# EXERCISE OBJECTIVE
The material below holds a span beginning at the line with "Dining (644, 51)" and ending at the line with "Events (746, 51)". Quote that span exactly, both ends included, and only that span.

---*---

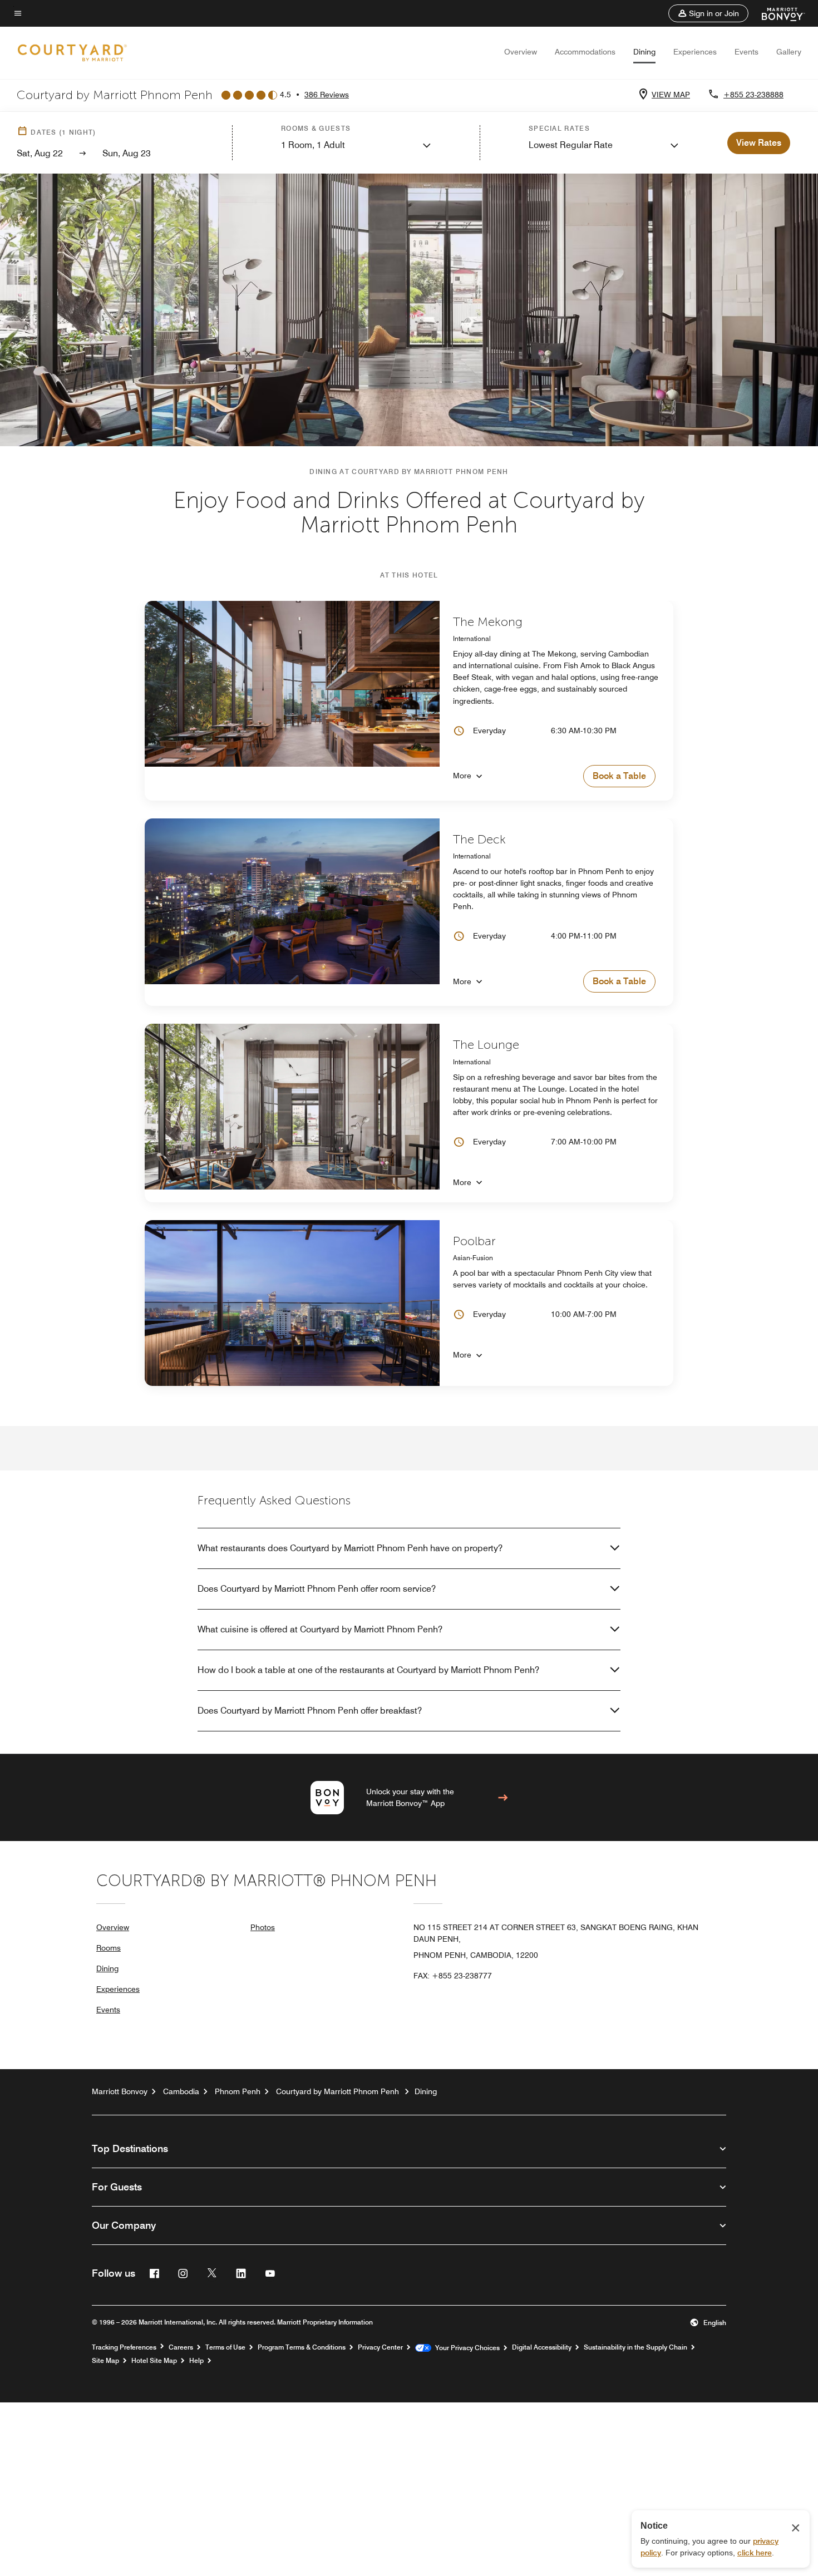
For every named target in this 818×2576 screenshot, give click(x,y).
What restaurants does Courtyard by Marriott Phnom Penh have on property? (350, 1548)
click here (754, 2552)
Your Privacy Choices (465, 2348)
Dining (644, 51)
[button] (708, 13)
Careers (181, 2347)
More (462, 775)
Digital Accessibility (541, 2347)
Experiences (695, 51)
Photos (262, 1927)
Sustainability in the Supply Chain (635, 2347)
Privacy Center (380, 2347)
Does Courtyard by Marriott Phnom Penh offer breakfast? (310, 1710)
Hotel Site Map (154, 2361)
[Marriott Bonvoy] (776, 13)
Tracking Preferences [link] (124, 2347)
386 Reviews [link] (326, 94)
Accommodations (585, 51)
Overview (520, 51)
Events (746, 51)
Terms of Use (225, 2347)
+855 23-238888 (753, 94)
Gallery (788, 51)
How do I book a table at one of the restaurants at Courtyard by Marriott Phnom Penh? (368, 1670)
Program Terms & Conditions (302, 2347)
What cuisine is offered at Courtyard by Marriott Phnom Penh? (320, 1629)
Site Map (105, 2361)
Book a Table (619, 776)
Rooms (108, 1947)
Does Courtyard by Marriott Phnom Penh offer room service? (317, 1588)
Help (196, 2361)
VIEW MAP (671, 94)
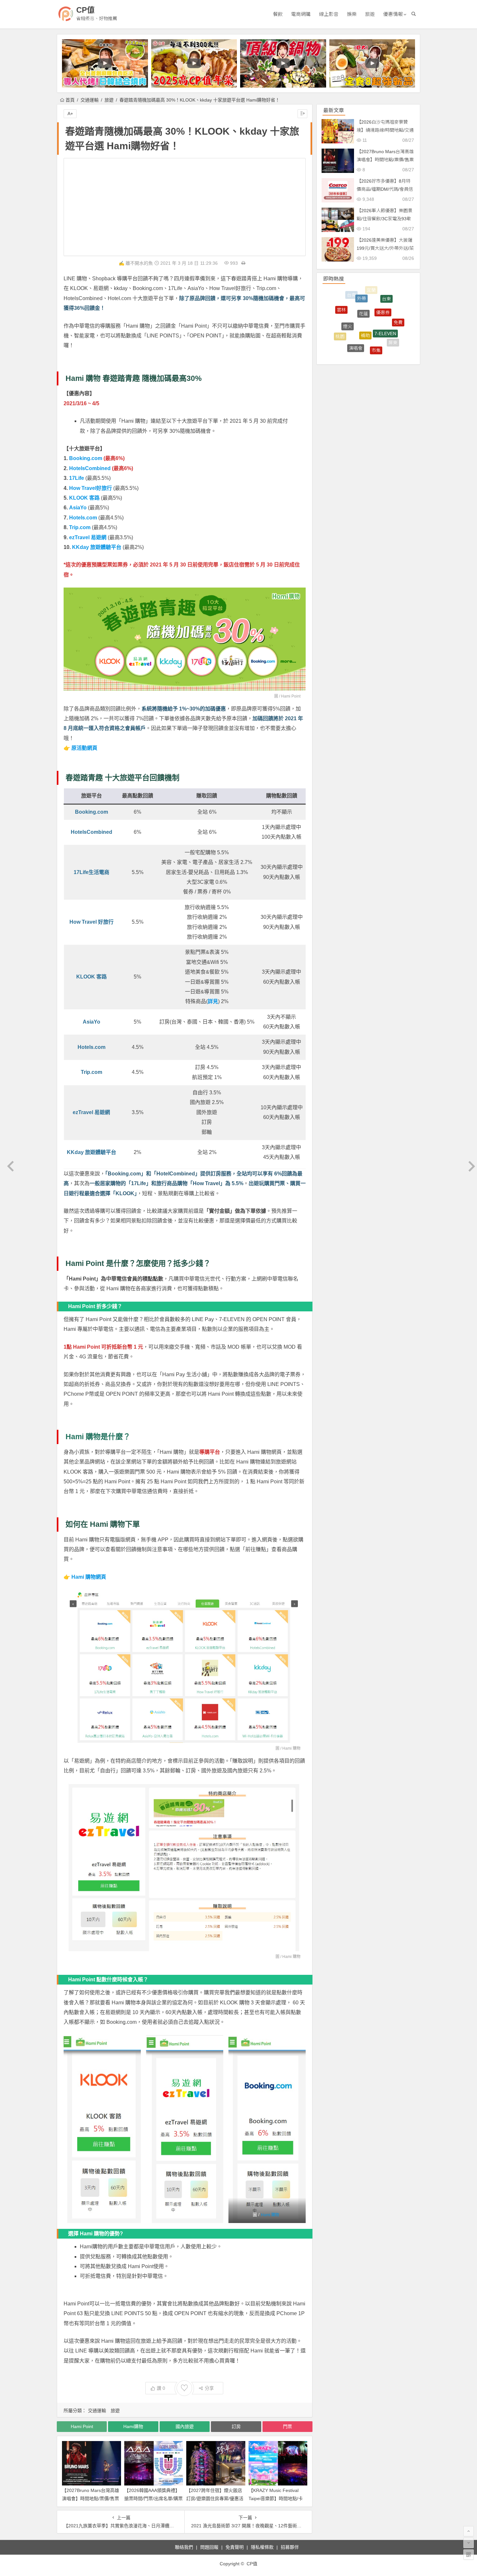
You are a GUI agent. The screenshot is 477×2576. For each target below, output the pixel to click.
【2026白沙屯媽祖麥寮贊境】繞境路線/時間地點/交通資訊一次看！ (385, 130)
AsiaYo (78, 507)
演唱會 (355, 310)
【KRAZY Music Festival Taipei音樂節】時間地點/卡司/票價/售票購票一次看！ (276, 2498)
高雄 (371, 331)
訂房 (236, 2426)
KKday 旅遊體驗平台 (96, 547)
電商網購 (301, 14)
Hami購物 (133, 2426)
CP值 (85, 10)
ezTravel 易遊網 (87, 537)
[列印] (243, 263)
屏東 (393, 320)
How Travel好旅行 (90, 488)
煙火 (347, 298)
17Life (76, 478)
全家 (398, 332)
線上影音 (328, 14)
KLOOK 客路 (84, 498)
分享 (209, 2388)
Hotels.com (83, 517)
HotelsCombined (90, 468)
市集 (376, 311)
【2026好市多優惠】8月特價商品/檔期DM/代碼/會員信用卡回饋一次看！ (385, 189)
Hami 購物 (291, 1748)
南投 (351, 332)
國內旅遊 (185, 2426)
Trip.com (80, 527)
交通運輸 (89, 100)
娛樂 (352, 14)
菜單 (360, 349)
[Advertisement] (184, 207)
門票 (287, 2426)
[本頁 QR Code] (468, 2554)
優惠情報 (393, 14)
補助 (365, 294)
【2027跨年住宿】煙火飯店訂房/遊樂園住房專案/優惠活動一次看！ (214, 2498)
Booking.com (85, 458)
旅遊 (370, 14)
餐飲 (278, 14)
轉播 (376, 353)
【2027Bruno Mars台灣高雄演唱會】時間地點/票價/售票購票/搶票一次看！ (90, 2498)
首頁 (70, 100)
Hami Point (290, 696)
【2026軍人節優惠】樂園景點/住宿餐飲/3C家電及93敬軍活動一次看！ (384, 218)
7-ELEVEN (385, 298)
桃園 (340, 316)
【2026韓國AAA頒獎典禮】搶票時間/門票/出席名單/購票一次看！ (153, 2498)
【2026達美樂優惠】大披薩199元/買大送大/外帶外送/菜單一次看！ (385, 248)
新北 (385, 341)
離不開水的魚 (139, 263)
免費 (398, 309)
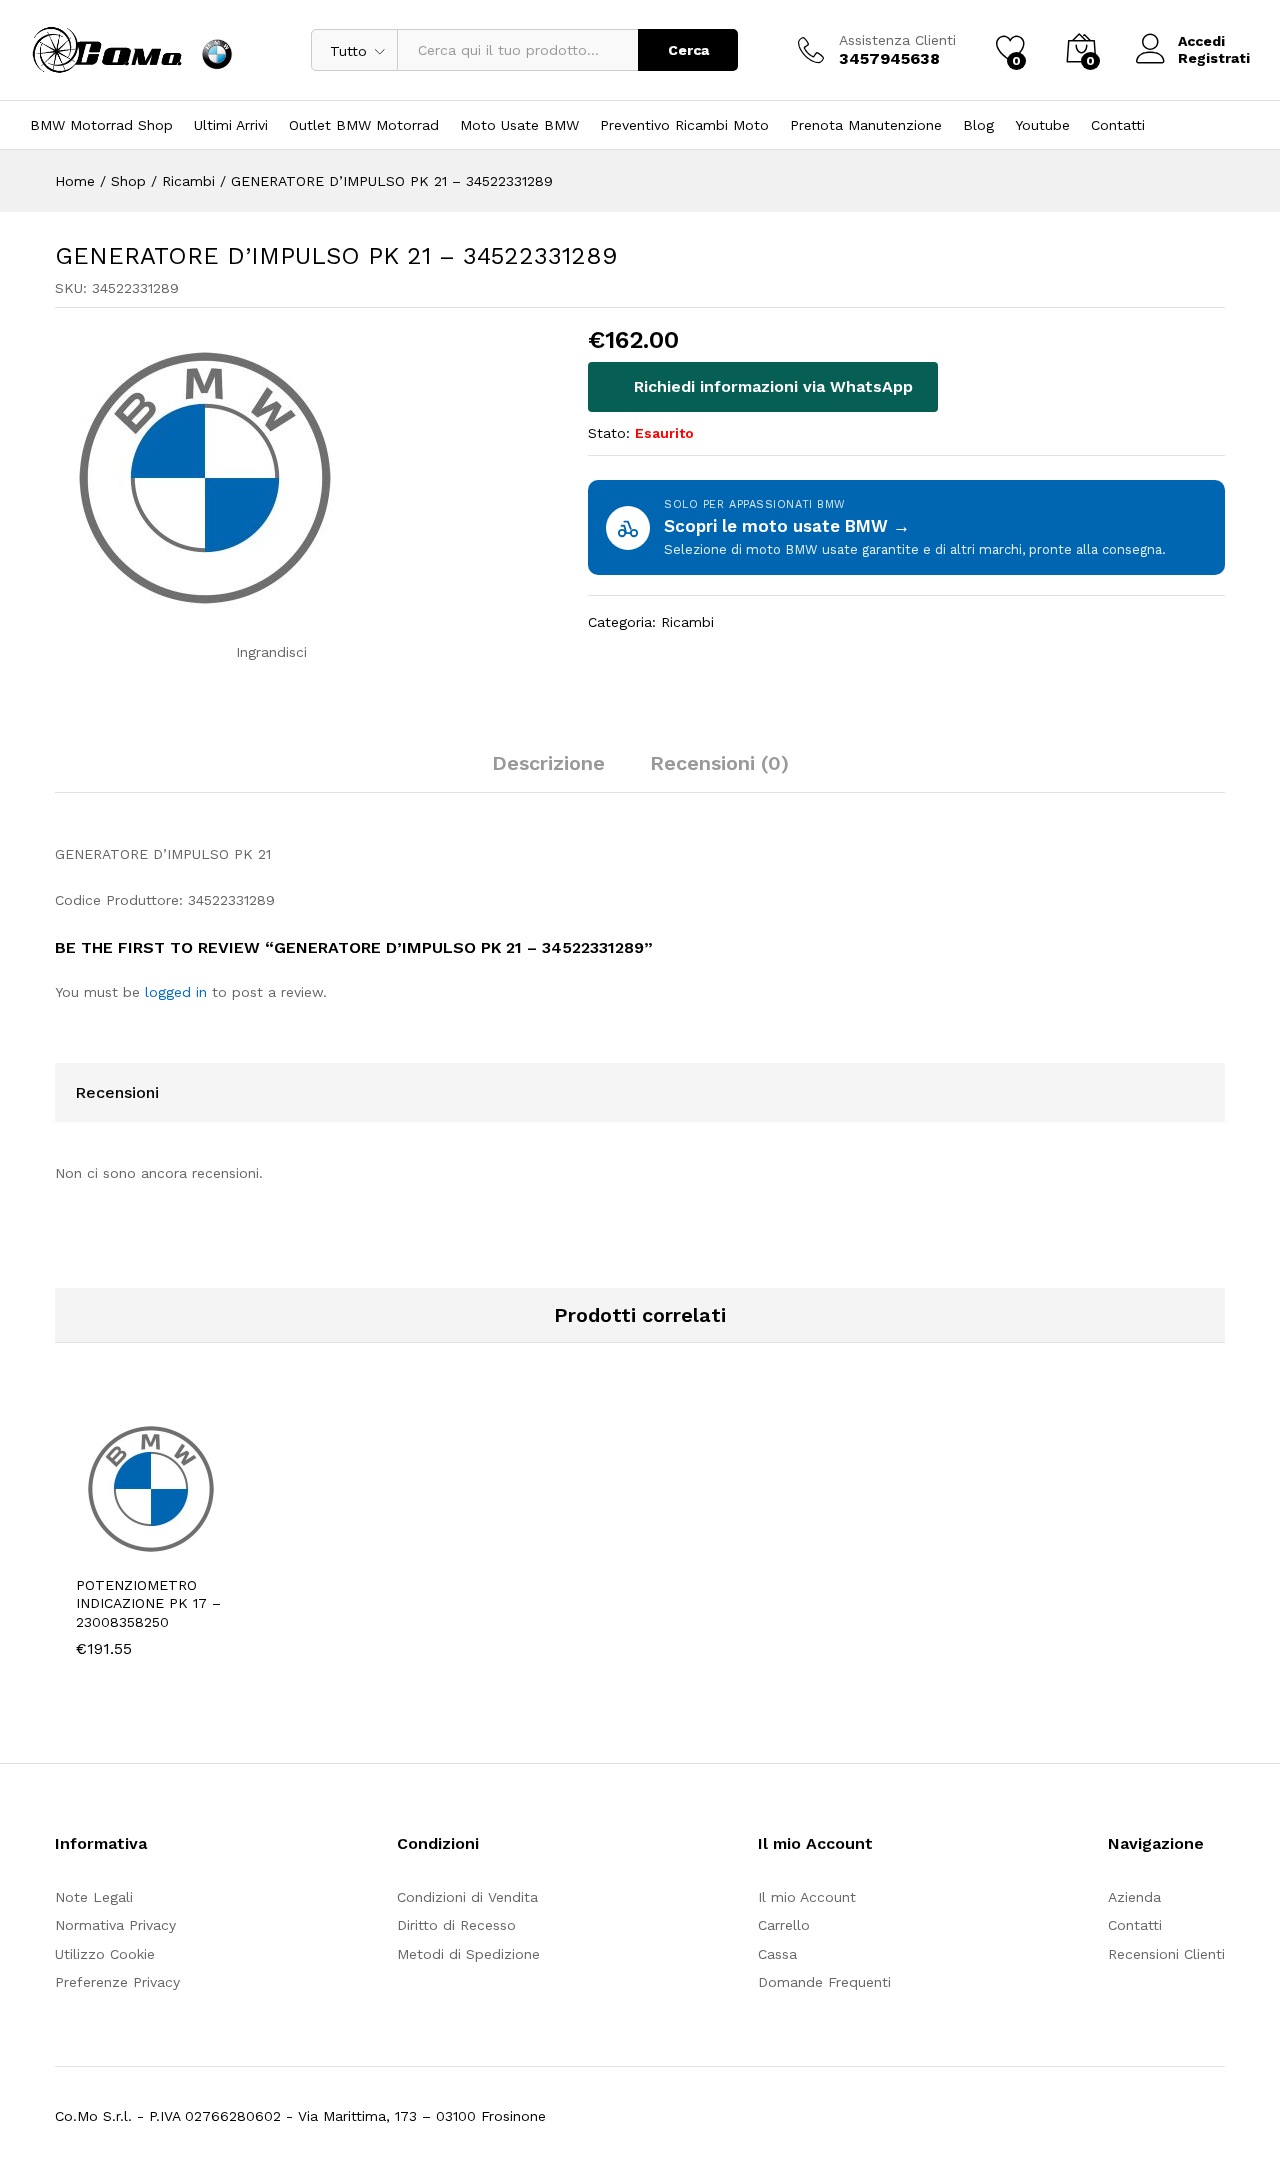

---*---

# EXPECTED ANSWER
Dining (644, 51)
[button] (708, 13)
Careers (181, 2347)
More (462, 775)
Digital Accessibility (541, 2347)
Experiences (695, 51)
Photos (262, 1927)
Sustainability in the Supply Chain (635, 2347)
Privacy Center (380, 2347)
Does Courtyard by Marriott Phnom Penh offer breakfast? (310, 1710)
Hotel Site Map (154, 2361)
[Marriott Bonvoy] (776, 13)
Tracking Preferences [link] (124, 2347)
386 Reviews [link] (326, 94)
Accommodations (585, 51)
Overview (520, 51)
Events (746, 51)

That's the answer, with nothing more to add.